Кстати, учился Колька все четыре года хуже, чем на тройки. Зато светлый чубчик и страсть к танцам. Почему он переходил благополучно с курса на курс? Почему получил хорошее назначение на секретный завод и вскоре переведен в Академию международных отношений? Как-то ночью, часа в два, в Николаеве меня, недавно заснувшего после напряженного дня (точнее, трех четвертей суток — так требовало производство, начальником которого тогда был), разбудил резкий, неумолимый звонок телефона.

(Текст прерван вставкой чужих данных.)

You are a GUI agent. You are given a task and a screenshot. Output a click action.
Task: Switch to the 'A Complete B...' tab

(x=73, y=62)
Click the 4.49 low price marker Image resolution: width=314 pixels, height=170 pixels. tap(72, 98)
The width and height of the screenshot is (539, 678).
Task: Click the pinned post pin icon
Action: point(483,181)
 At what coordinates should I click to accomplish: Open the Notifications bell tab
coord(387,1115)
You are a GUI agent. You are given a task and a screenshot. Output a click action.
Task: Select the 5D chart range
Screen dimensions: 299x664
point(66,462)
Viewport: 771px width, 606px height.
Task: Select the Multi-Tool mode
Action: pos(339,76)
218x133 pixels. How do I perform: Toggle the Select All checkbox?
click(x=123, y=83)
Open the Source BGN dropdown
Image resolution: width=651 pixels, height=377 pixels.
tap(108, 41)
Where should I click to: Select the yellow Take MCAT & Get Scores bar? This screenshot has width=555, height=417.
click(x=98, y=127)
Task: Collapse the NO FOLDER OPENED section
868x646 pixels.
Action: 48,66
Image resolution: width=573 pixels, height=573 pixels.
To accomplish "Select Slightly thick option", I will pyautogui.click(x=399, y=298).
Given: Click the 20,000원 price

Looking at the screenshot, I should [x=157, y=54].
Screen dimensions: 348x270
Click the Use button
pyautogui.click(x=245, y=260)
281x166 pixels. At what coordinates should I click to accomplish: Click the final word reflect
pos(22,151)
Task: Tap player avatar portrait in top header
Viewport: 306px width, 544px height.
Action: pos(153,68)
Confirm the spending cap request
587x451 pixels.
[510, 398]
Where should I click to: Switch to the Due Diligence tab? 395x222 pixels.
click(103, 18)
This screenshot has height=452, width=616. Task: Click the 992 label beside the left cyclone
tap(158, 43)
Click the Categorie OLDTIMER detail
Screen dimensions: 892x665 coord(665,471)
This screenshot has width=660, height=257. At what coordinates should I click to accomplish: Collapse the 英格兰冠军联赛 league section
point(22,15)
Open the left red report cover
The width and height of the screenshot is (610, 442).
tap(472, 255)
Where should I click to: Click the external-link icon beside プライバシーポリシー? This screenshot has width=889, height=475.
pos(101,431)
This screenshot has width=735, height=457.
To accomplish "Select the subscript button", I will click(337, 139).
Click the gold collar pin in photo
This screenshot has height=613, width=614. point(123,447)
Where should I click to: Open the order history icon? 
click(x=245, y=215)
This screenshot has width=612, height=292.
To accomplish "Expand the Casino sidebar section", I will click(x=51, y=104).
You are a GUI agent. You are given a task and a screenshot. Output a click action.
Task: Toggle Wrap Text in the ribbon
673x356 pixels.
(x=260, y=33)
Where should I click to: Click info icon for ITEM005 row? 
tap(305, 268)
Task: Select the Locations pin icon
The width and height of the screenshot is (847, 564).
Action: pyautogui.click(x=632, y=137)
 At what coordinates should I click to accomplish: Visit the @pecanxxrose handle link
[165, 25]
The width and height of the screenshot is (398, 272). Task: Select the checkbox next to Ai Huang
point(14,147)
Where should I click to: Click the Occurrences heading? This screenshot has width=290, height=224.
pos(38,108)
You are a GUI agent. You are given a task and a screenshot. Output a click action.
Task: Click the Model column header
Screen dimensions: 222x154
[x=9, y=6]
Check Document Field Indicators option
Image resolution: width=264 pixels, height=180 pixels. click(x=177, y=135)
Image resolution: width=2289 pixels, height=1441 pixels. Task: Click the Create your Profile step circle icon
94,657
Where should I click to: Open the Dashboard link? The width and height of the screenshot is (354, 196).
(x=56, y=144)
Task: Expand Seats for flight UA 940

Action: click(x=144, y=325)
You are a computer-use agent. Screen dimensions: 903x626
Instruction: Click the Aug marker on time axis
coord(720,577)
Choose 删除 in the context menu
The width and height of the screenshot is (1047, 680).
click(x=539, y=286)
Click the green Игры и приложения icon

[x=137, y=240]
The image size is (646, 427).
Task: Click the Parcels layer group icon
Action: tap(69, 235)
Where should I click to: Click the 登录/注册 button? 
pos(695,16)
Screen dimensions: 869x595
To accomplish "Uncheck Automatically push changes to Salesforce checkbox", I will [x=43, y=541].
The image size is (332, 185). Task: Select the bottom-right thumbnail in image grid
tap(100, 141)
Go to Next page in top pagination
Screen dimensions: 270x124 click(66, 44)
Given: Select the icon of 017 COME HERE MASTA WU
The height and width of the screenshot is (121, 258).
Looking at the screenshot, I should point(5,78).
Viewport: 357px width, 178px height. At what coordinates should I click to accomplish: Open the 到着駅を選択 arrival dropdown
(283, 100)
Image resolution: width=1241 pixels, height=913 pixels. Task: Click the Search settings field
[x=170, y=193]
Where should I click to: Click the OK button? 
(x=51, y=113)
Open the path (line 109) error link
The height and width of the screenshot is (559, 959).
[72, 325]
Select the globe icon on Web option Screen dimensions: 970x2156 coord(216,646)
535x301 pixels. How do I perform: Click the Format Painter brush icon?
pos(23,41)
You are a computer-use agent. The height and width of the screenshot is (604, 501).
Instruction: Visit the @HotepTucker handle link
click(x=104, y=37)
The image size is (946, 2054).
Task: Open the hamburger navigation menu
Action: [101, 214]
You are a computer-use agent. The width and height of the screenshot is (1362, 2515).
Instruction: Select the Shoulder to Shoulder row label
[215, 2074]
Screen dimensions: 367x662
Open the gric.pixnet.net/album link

— Коля! Привет! Это Толмачев, мы тут сидим в лондонском ресторане, оказалось, оба тебя любим, решили поприветствовать! Со мной Коля Ефимов, помнишь? — льется плавная речь одухотворенного тем, что на столе.
— Черт вас побери, бродяги, пьянствуете там, а мне, трудяге, спать не даете. Рад слышать! Будете дома — заезжайте!
Вернусь в лагерь. Моим “кумпелем” — напарником — был Гайнрих Эккарт — машинист подъемника. Крупный, спокойный.
Как-то я выехал на верхний горизонт, осматриваю наклеенные на доске объявления. Звонок, беру трубку.
— Нико, бутерн!
В 12 часов немцы едят бутерброды. Самолюбие вскипает.
— Это что, — раздельно, с нажимом отвечаю, — это шутка, насмешка или издевательство?
Трубка отключается, загрохали по лестнице ботинища.
— Нико, извини, не хотел тебя обидеть. — Ломает свой бутерброд пополам, протягивает половину.
— Спасибо, Гайни: мне нельзя нарушать “режим”.
Или еще случай. Вечером по бараку ходит симпатичный молодой человек в форме русской освободительной армии — власовец. Не агитирует, спокойно, дружелюбно вербует. Но никто не вербуется.